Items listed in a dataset

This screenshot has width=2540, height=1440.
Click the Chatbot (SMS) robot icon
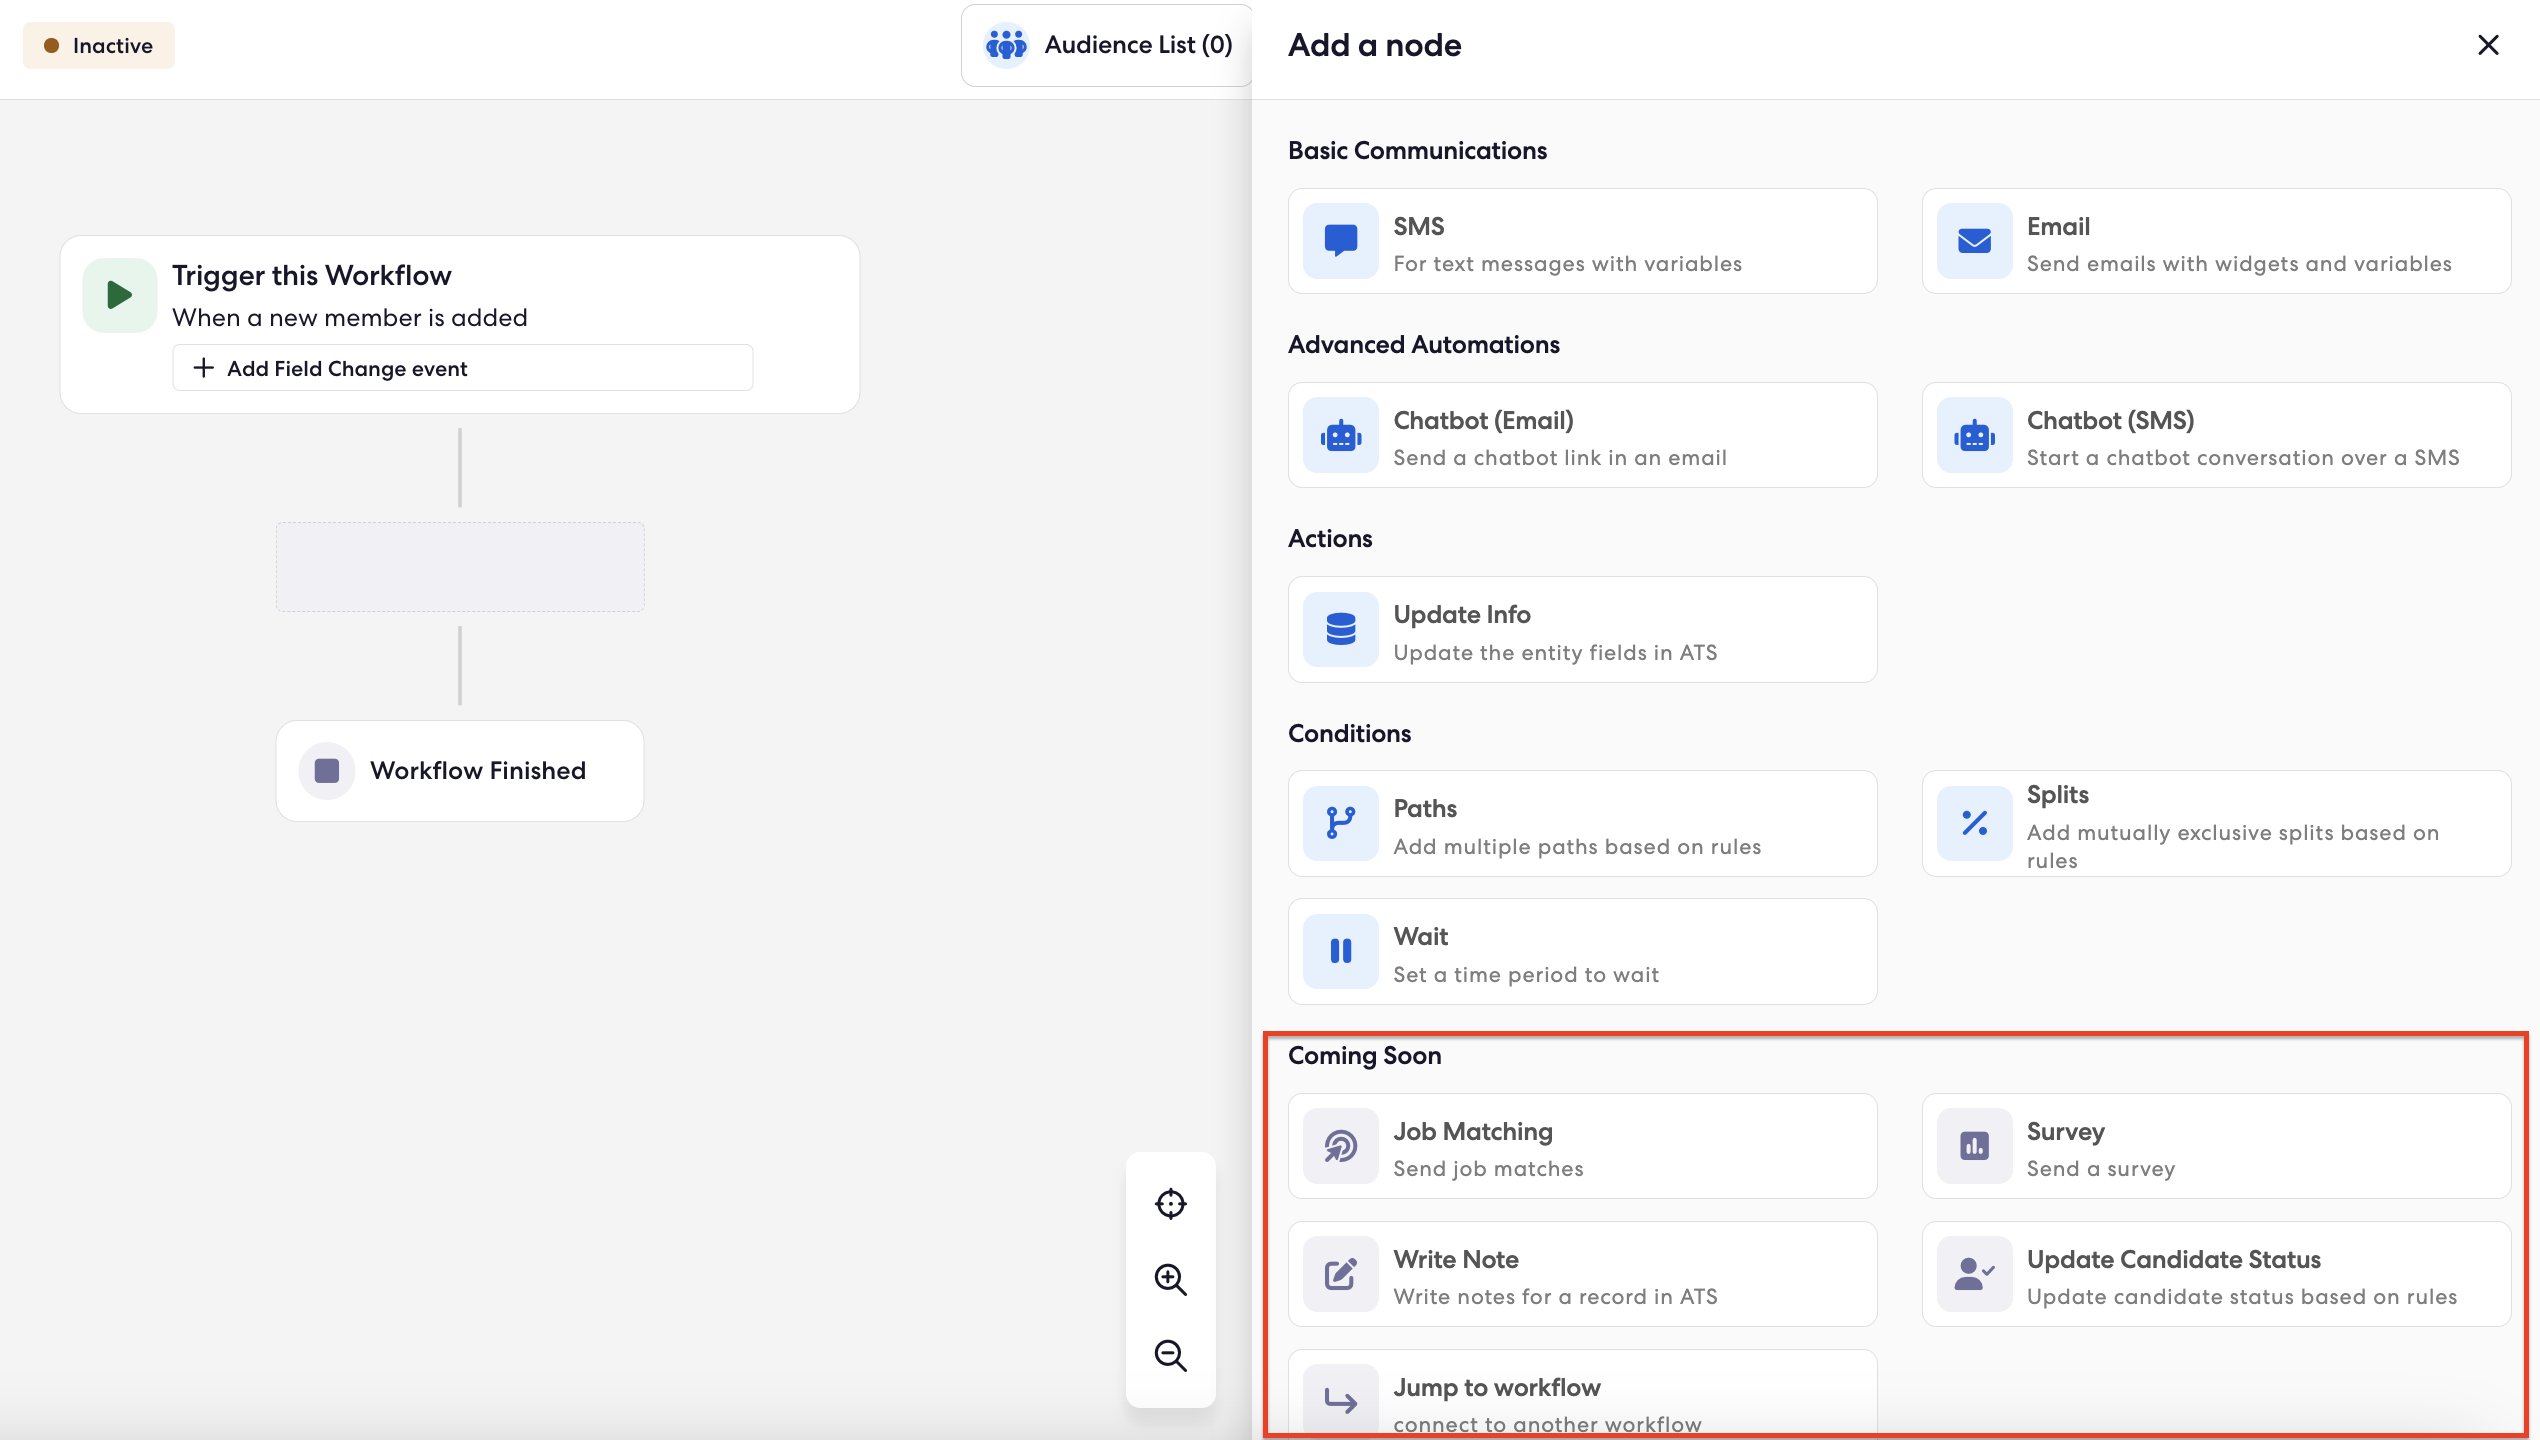[x=1973, y=435]
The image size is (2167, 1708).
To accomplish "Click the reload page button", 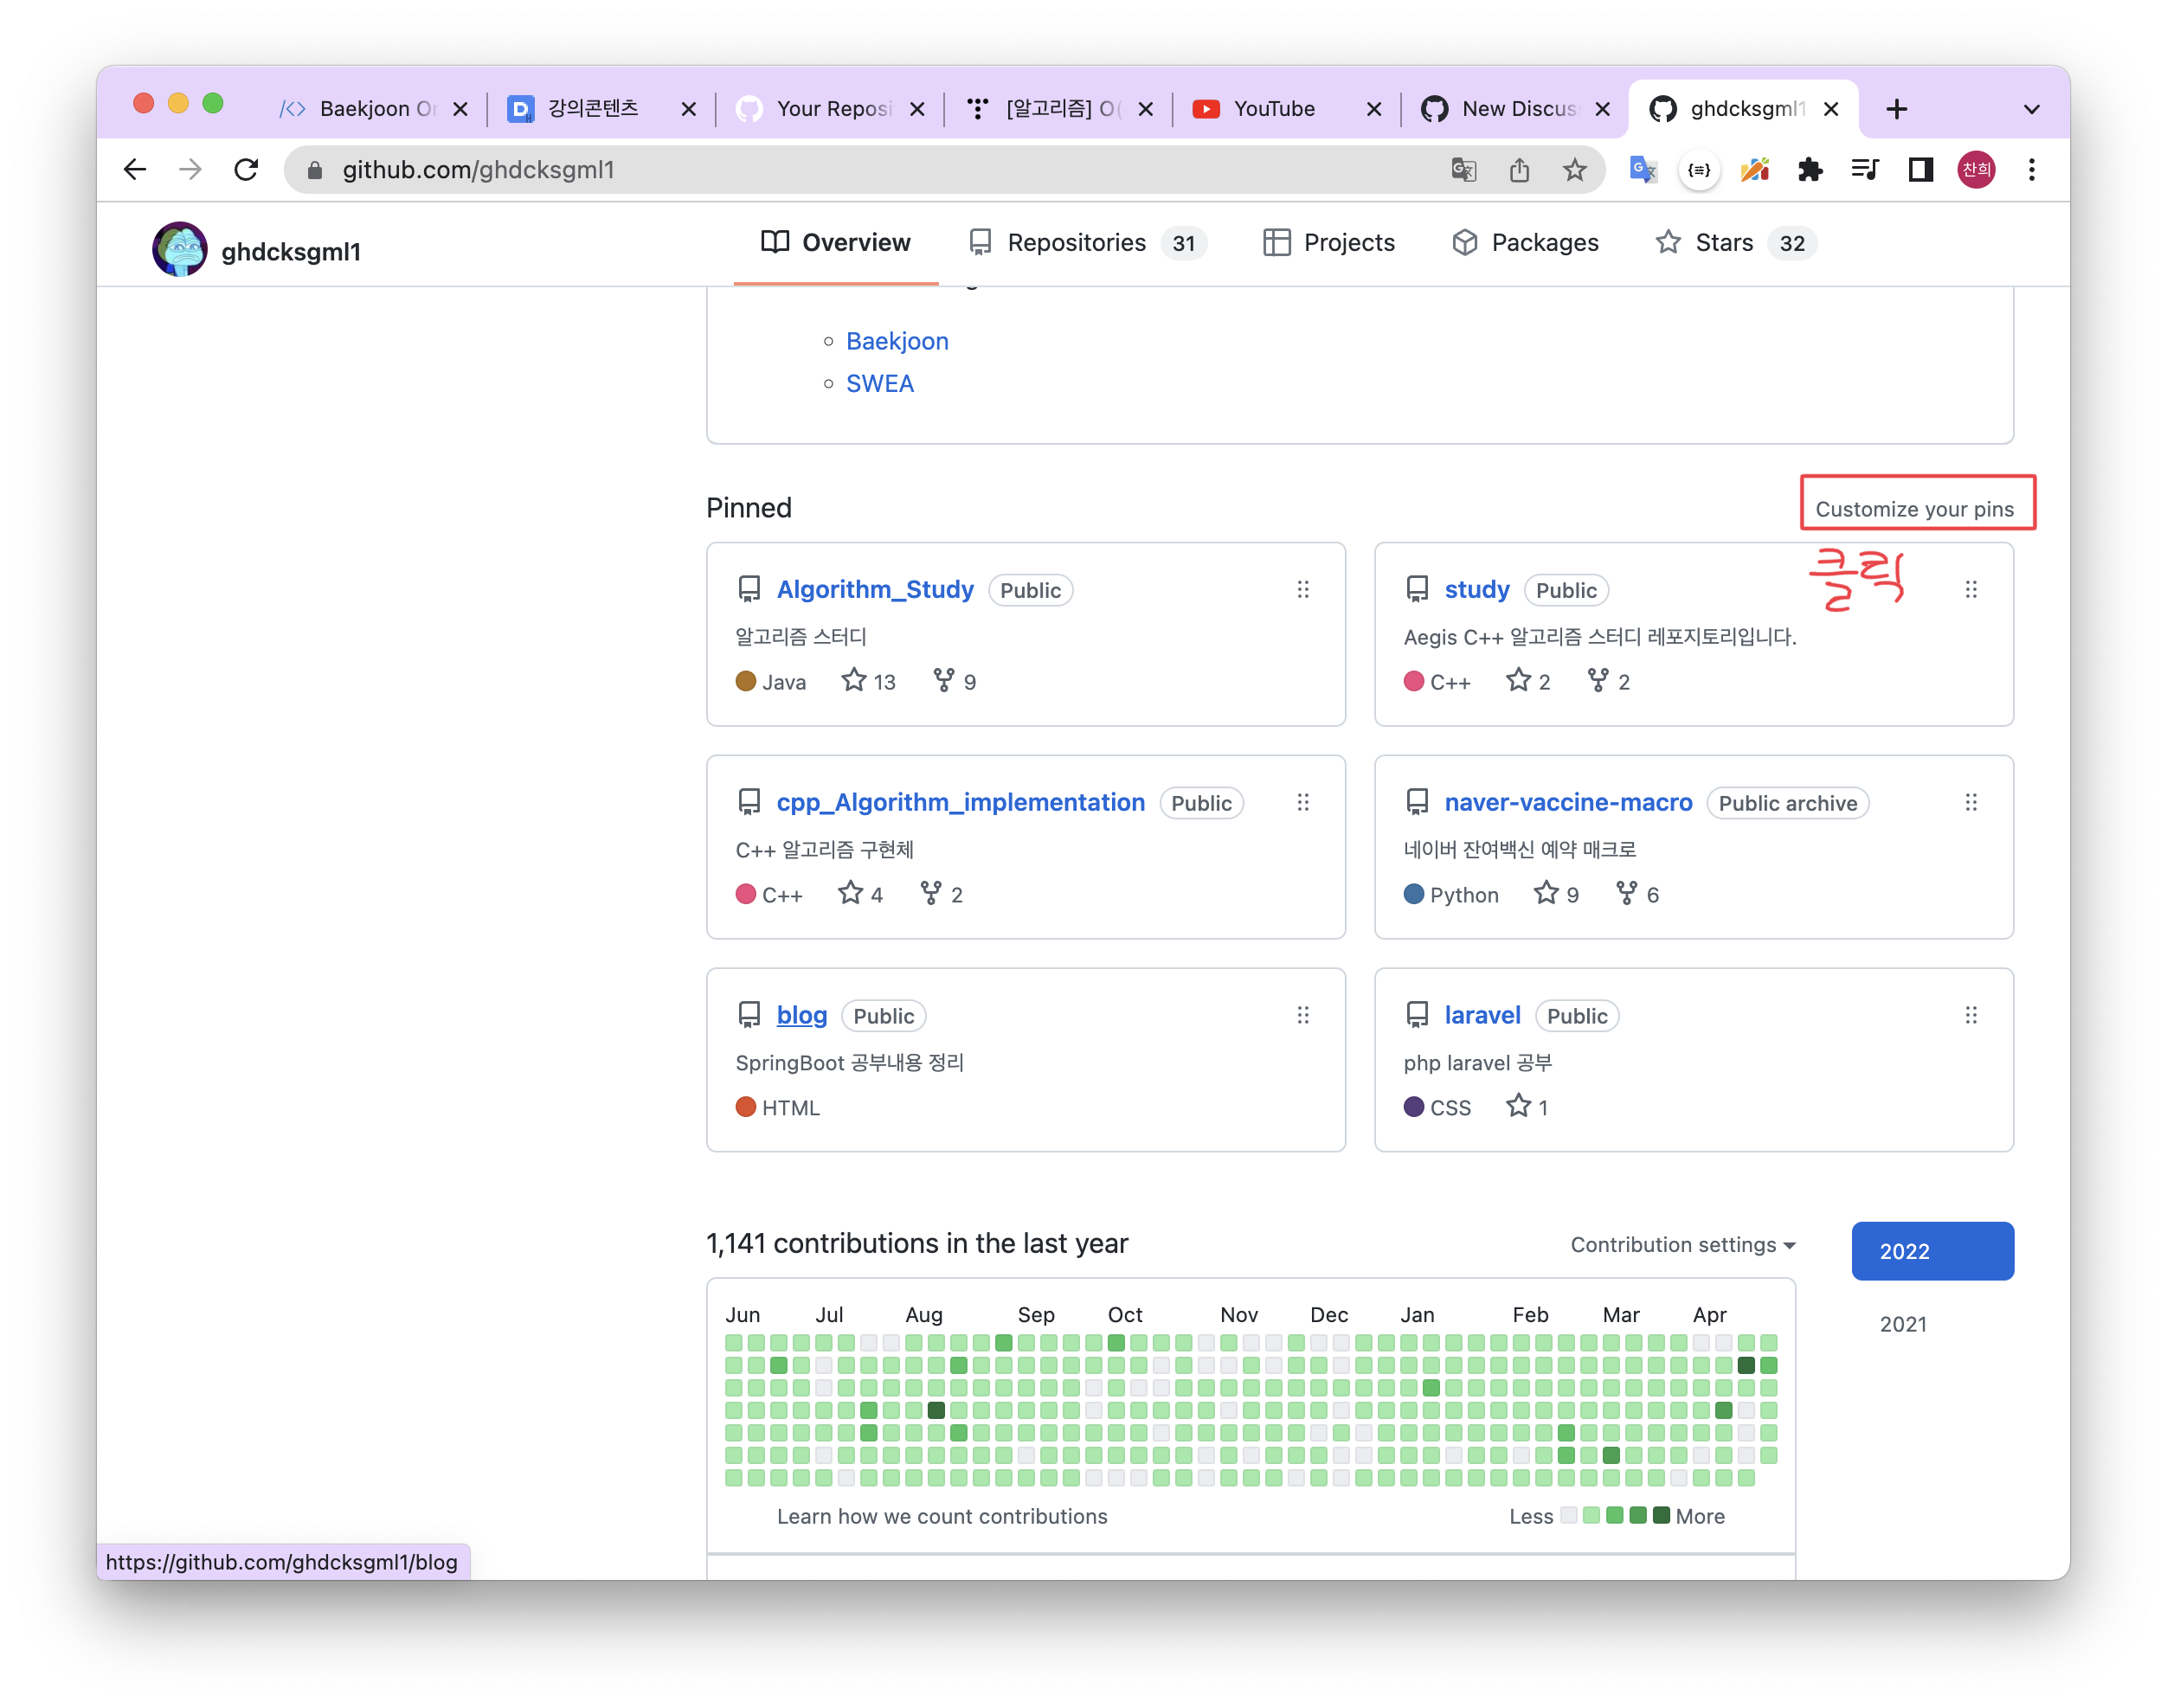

● Your goal: Although the records hold pictures, return only what remains, word for word.

● Answer for this exercise:
This screenshot has width=2540, height=1440.
Click the Chatbot (SMS) robot icon
[x=1973, y=435]
The image size is (2167, 1708).
To accomplish "Click the reload page button", 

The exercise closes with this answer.